Count the lines of the records below that contain the string "Where", matching case exactly, and give only the number.

Target pointing data
(begin)

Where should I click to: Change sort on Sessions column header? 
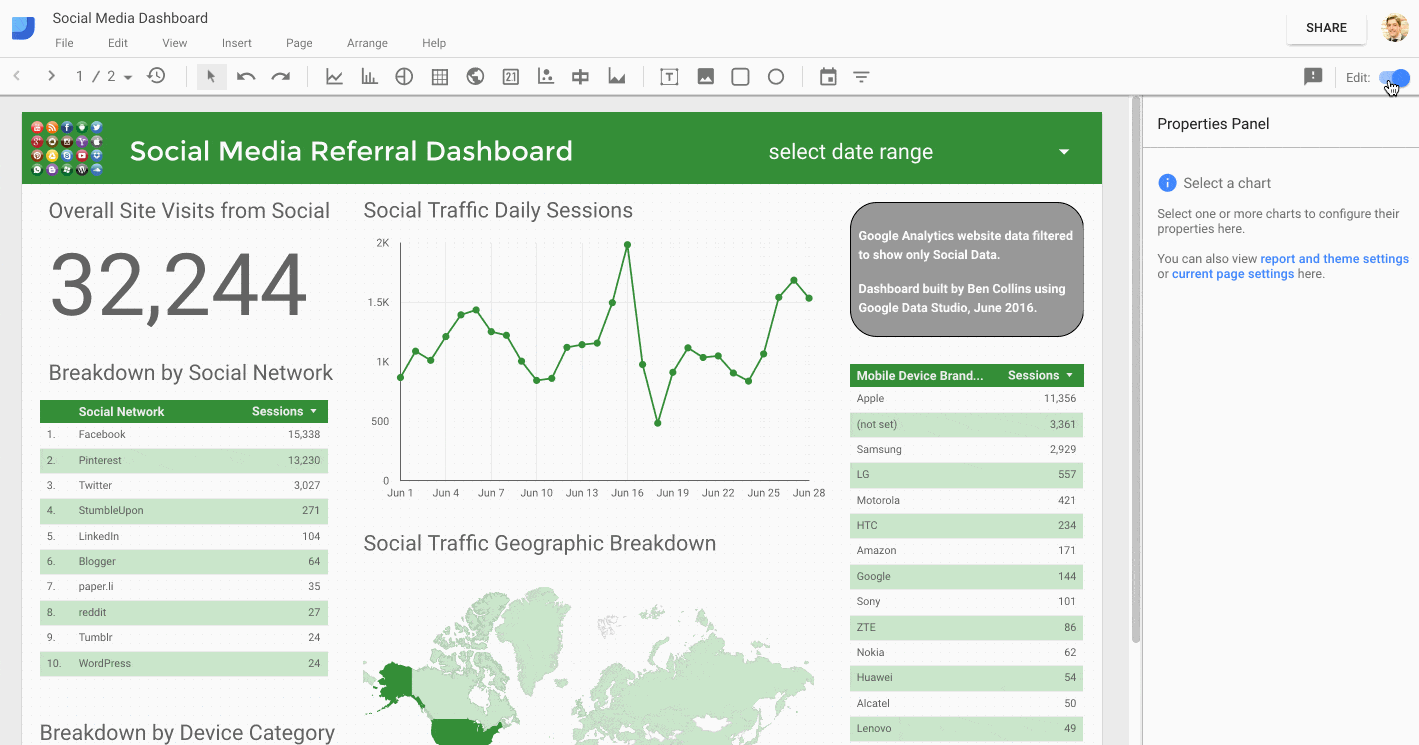pos(283,411)
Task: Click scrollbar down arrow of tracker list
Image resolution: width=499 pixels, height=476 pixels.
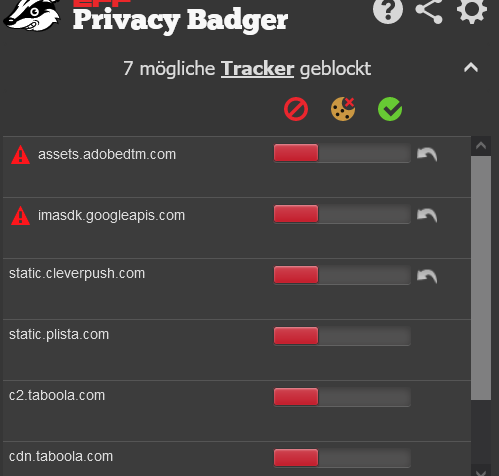Action: coord(481,471)
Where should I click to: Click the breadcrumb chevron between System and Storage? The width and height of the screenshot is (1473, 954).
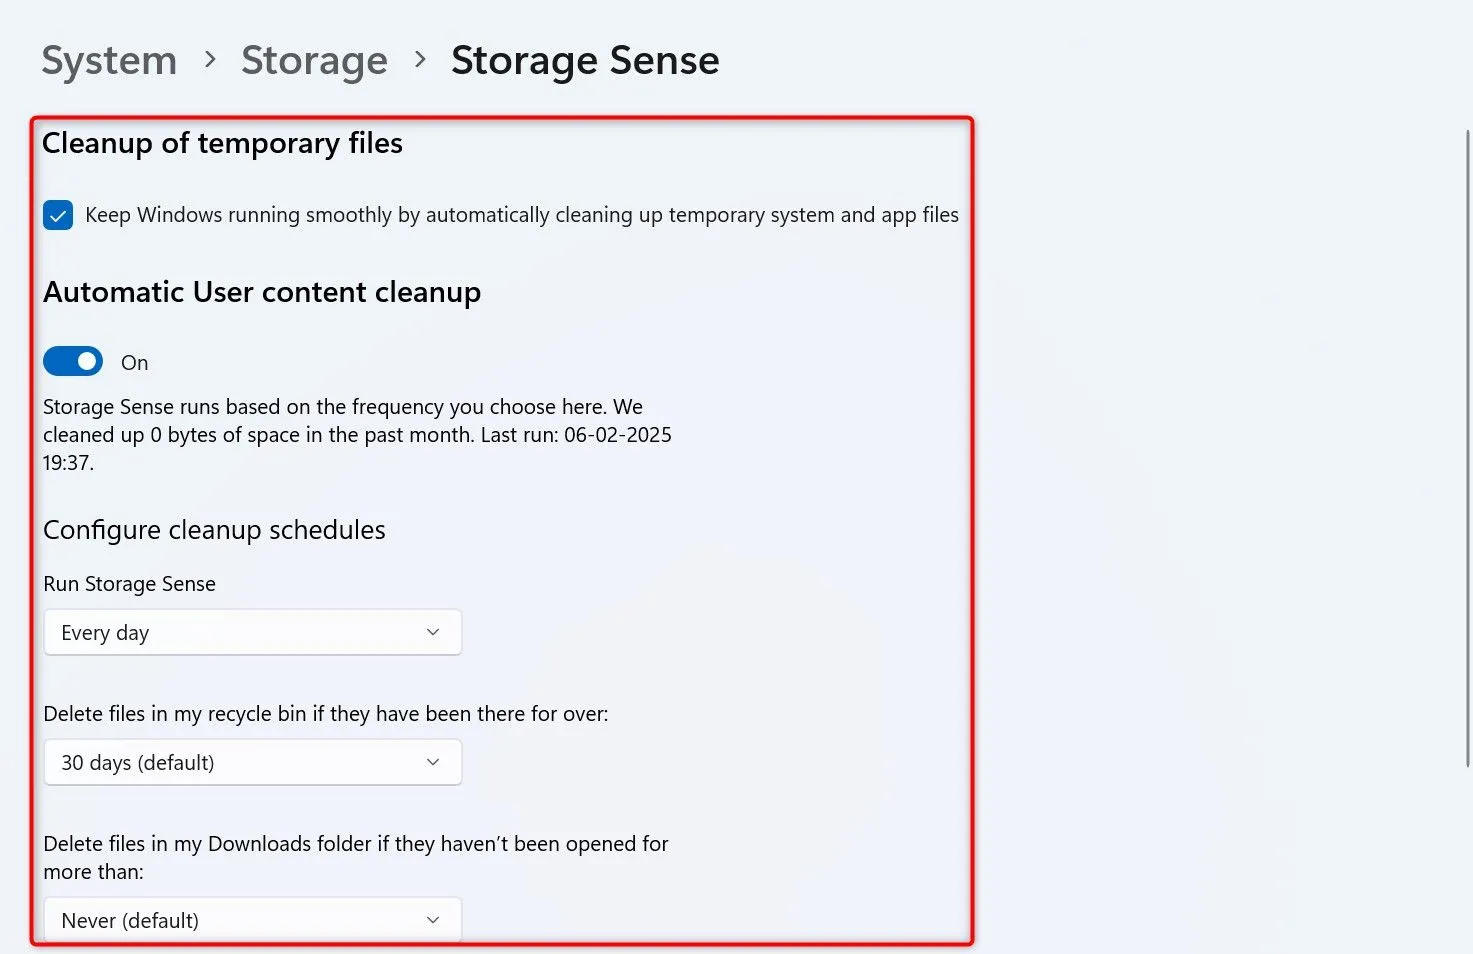point(210,60)
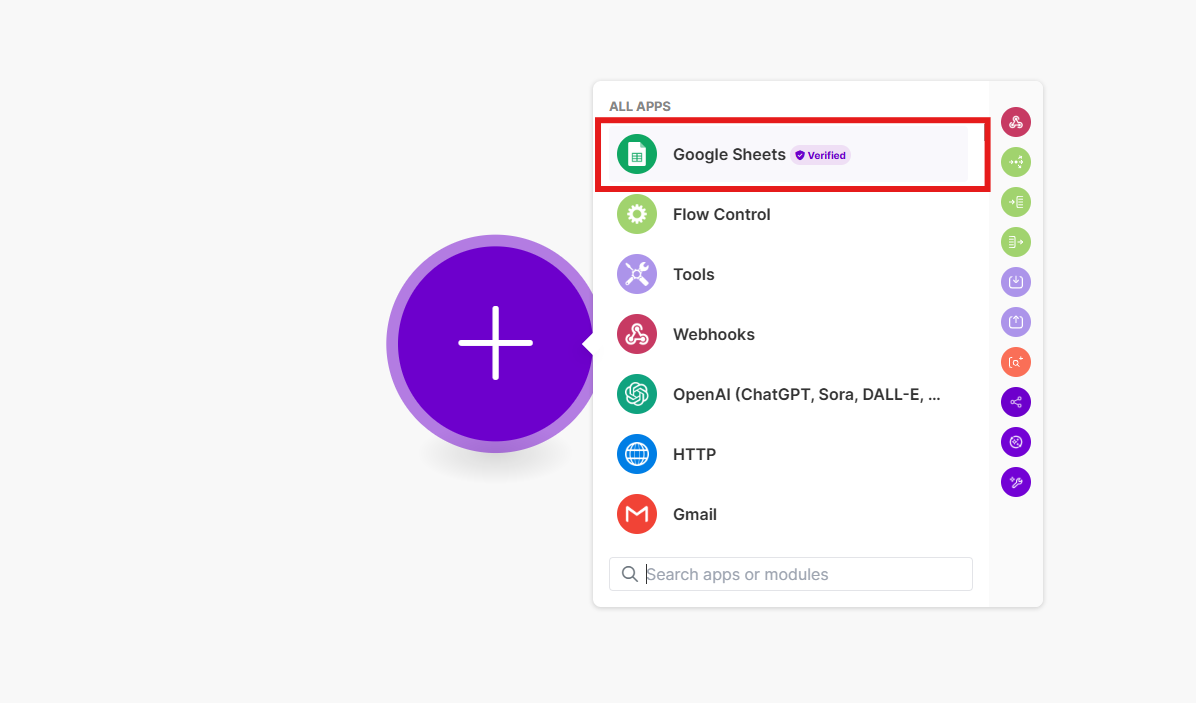Viewport: 1196px width, 703px height.
Task: Click the OpenAI logo icon
Action: point(637,394)
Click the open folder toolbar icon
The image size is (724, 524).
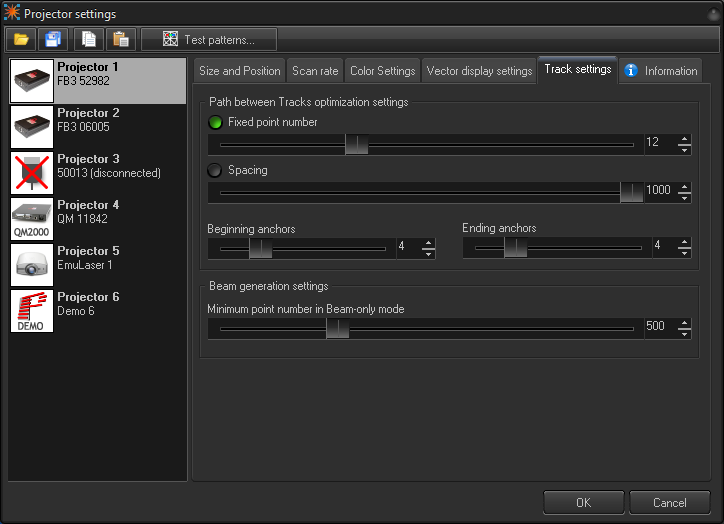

(end)

- _Answer below_: 2